Exercise goal →
Reproduce the records below exactly as they appear.

━━━━━ Record extracts ━━━━━

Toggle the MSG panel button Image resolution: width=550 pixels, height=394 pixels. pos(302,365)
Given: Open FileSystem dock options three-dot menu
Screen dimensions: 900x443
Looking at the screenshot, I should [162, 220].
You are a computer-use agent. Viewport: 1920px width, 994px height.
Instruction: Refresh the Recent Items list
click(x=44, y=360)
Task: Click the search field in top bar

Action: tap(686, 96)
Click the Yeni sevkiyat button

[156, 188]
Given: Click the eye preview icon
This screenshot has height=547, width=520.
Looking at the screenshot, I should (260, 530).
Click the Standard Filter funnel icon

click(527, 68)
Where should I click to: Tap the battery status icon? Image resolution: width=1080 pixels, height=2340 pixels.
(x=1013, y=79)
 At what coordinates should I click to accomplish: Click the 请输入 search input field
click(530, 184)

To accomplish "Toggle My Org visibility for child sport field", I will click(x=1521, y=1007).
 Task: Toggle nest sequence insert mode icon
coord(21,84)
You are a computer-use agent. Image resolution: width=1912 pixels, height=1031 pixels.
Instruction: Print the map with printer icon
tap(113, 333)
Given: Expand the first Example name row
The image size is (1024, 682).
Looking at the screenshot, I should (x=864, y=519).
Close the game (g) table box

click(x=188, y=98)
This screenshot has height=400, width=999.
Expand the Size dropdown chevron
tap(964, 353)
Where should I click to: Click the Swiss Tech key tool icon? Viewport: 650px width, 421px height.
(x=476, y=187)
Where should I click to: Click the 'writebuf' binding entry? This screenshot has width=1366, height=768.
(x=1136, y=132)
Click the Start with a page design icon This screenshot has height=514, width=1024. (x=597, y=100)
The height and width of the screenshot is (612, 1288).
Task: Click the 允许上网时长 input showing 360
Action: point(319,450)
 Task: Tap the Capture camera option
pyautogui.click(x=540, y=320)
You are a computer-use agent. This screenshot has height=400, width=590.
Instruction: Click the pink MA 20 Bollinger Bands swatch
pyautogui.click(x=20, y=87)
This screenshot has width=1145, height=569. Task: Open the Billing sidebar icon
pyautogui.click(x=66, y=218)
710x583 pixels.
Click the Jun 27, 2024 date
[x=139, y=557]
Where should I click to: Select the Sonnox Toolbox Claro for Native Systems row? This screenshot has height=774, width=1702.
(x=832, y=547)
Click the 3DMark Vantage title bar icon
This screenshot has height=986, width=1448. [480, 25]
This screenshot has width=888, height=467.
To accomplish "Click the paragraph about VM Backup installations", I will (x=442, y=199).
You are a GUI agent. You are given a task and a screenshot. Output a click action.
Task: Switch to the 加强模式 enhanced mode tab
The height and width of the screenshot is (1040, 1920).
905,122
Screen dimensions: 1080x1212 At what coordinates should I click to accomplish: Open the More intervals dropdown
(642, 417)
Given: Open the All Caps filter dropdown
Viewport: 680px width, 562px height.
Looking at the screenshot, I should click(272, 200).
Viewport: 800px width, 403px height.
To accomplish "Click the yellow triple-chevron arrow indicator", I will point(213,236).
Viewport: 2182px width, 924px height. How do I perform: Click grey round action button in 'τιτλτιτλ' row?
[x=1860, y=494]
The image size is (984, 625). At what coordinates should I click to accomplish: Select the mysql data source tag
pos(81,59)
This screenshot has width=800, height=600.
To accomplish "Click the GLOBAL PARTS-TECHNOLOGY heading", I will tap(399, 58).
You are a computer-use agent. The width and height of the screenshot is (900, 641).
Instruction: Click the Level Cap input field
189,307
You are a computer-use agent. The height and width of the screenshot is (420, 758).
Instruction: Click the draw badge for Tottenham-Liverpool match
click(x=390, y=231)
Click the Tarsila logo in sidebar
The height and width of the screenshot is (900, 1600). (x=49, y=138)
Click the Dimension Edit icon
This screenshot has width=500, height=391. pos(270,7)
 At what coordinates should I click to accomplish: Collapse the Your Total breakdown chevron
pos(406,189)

━━━━━

Reply →
Toggle the MSG panel button Image resolution: width=550 pixels, height=394 pixels. pos(302,365)
Given: Open FileSystem dock options three-dot menu
Screen dimensions: 900x443
Looking at the screenshot, I should [162, 220].
You are a computer-use agent. Viewport: 1920px width, 994px height.
Instruction: Refresh the Recent Items list
click(x=44, y=360)
Task: Click the search field in top bar

Action: tap(686, 96)
Click the Yeni sevkiyat button

[156, 188]
Given: Click the eye preview icon
This screenshot has height=547, width=520.
Looking at the screenshot, I should (260, 530).
Click the Standard Filter funnel icon

click(527, 68)
Where should I click to: Tap the battery status icon? Image resolution: width=1080 pixels, height=2340 pixels.
(x=1013, y=79)
 At what coordinates should I click to accomplish: Click the 请输入 search input field
click(530, 184)

To accomplish "Toggle My Org visibility for child sport field", I will click(x=1521, y=1007).
 Task: Toggle nest sequence insert mode icon
coord(21,84)
You are a computer-use agent. Image resolution: width=1912 pixels, height=1031 pixels.
Instruction: Print the map with printer icon
tap(113, 333)
Given: Expand the first Example name row
The image size is (1024, 682).
Looking at the screenshot, I should (x=864, y=519).
Close the game (g) table box

click(x=188, y=98)
This screenshot has height=400, width=999.
Expand the Size dropdown chevron
tap(964, 353)
Where should I click to: Click the Swiss Tech key tool icon? Viewport: 650px width, 421px height.
(x=476, y=187)
Where should I click to: Click the 'writebuf' binding entry? This screenshot has width=1366, height=768.
(x=1136, y=132)
Click the Start with a page design icon This screenshot has height=514, width=1024. (x=597, y=100)
The height and width of the screenshot is (612, 1288).
Task: Click the 允许上网时长 input showing 360
Action: point(319,450)
 Task: Tap the Capture camera option
pyautogui.click(x=540, y=320)
You are a computer-use agent. This screenshot has height=400, width=590.
Instruction: Click the pink MA 20 Bollinger Bands swatch
pyautogui.click(x=20, y=87)
This screenshot has width=1145, height=569. Task: Open the Billing sidebar icon
pyautogui.click(x=66, y=218)
710x583 pixels.
Click the Jun 27, 2024 date
[x=139, y=557]
Where should I click to: Select the Sonnox Toolbox Claro for Native Systems row? This screenshot has height=774, width=1702.
(x=832, y=547)
Click the 3DMark Vantage title bar icon
This screenshot has height=986, width=1448. [480, 25]
This screenshot has width=888, height=467.
To accomplish "Click the paragraph about VM Backup installations", I will (x=442, y=199).
You are a GUI agent. You are given a task and a screenshot. Output a click action.
Task: Switch to the 加强模式 enhanced mode tab
The height and width of the screenshot is (1040, 1920).
905,122
Screen dimensions: 1080x1212 At what coordinates should I click to accomplish: Open the More intervals dropdown
(642, 417)
Given: Open the All Caps filter dropdown
Viewport: 680px width, 562px height.
Looking at the screenshot, I should click(272, 200).
Viewport: 800px width, 403px height.
To accomplish "Click the yellow triple-chevron arrow indicator", I will point(213,236).
Viewport: 2182px width, 924px height. How do I perform: Click grey round action button in 'τιτλτιτλ' row?
[x=1860, y=494]
The image size is (984, 625). At what coordinates should I click to accomplish: Select the mysql data source tag
pos(81,59)
This screenshot has width=800, height=600.
To accomplish "Click the GLOBAL PARTS-TECHNOLOGY heading", I will tap(399, 58).
You are a computer-use agent. The width and height of the screenshot is (900, 641).
Instruction: Click the Level Cap input field
189,307
You are a computer-use agent. The height and width of the screenshot is (420, 758).
Instruction: Click the draw badge for Tottenham-Liverpool match
click(x=390, y=231)
Click the Tarsila logo in sidebar
The height and width of the screenshot is (900, 1600). (x=49, y=138)
Click the Dimension Edit icon
This screenshot has width=500, height=391. pos(270,7)
 At what coordinates should I click to accomplish: Collapse the Your Total breakdown chevron
pos(406,189)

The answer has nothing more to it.